--- Excerto fornecido ---

O certo é que não me lembro de Dias do Pai, embora o 19 de março, dia de São José, fosse, nesses tempos, dia santo de guarda. A tradição do Dia do Pai confunde-se-me, em percurso autobiográfico, com a mudança do Dia da Mãe para data móvel, tão móvel que me aconteceu mesmo esquecê-la. Houve até um ano - estava uma filha minha a divertir-se na América - em que esta telefonou de lá para dar beijo à Mãe em dia dela. Enorme pasmo e enorme enleio. A filha-pródiga lembrava-se da Mãe, de além-Atlântico, com chamada que, simbolicamente, ao que creio pela única vez, não foi paga ao destinatário. Filhos outros, e marido bem pertinho na mesma casa, tinham-se esquecido por completo. As consequências só não foram mais devastadoras porque alguém reparou a tempo que os Dias da Mãe não coincidiam nem nos continentes nem nos conteúdos. Ou seja, era Dia da Mãe na América, não o era em Portugal. Ninguém tinha que pintar a cara de preto e à minha filha "americana" só lhe restava repetir a dose. Começava-se então a ouvir a frase - também eu fiz minha - que com tanta mudança tinham dado cabo do Dia da Mãe. Frase tão feita como aquela que rezava: "Cá em casa nunca se ligou ao Dia do Pai." Eu, às vezes, protestava que era injusto, mas com fraquíssima convicção. É de pequenino que se torce o pepino e em pequeninos - nem eu nem os meus filhos - tínhamos sido torcidos para o Dia do Pai. A coisa só mudou no tempo dos meus netos, há uns vinte a esta parte. Seja num dia, seja noutro, as escolas fazem tal alarido, a comunicação social tal algazarra, o comércio tal proveito, que não há perigo que qualquer das datas progenitoras passem despercebidas. Até eu passei a receber presentes no Dia do Pai. Eu que nunca os dei e, que em matéria de honrar pai, só me lembro de ter sido obrigado, em hora mais remota, a copiar do livro da 3ª Classe para as mãos paternas, o extraordinário verso por cuja fidelidade juro à fé de quem sou: "Amo o meu Pai / como não amei, não amo, nem amarei / mais ninguém / a não ser a minha Mãe." O autor era autora e certamente nunca ouvira falar do complexo de Electra, que a conclusão do verso não consegue ocultar. Mas é certo, voltando aos dias de hoje, que, se se perderam, ou se deixaram perder, quase todas as origens míticas e religiosas dos dias para tudo ou dos dias para nada (nem sequer Santo António venceu em Portugal o ignoto São Valentim, no Dia dos Namorados) o Dia do Pai é praticamente o único, cuja génese é óbvia.

---

**Instruções do exercício:**
Responda a estas perguntas com base no excerto sobre o Dia do Pai:
1. De que santo era dia o 19 de março?
2. De onde telefonou a filha para dar um beijo à Mãe?
3. Que santo não venceu São Valentim, no Dia dos Namorados, em Portugal?
Os dados não têm qualquer papel nesta tarefa.

--- Dados recolhidos ---

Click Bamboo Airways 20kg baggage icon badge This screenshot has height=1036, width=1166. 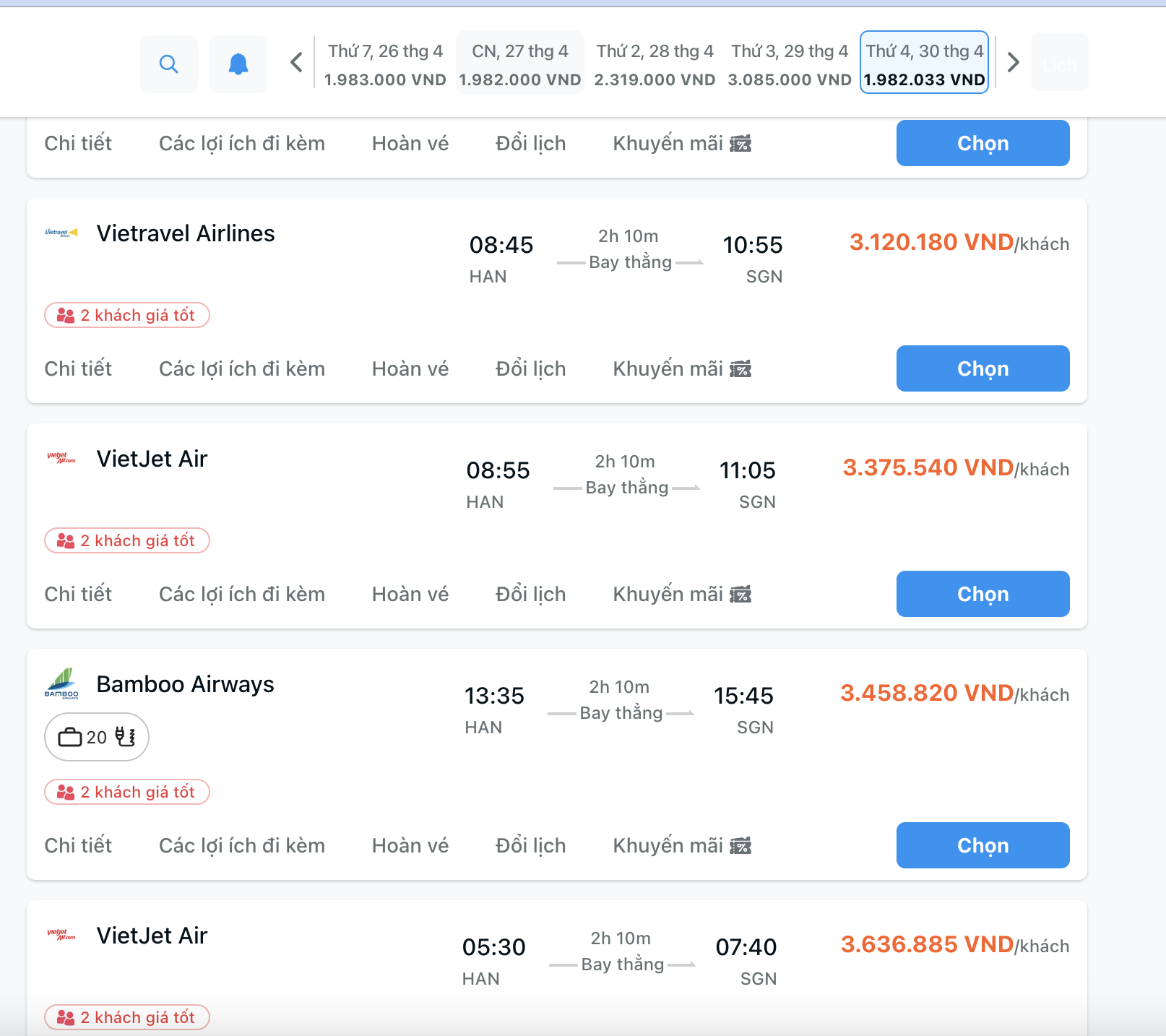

---

**Resposta ao exercício:**
1. De São José.
2. Da América.
3. Santo António.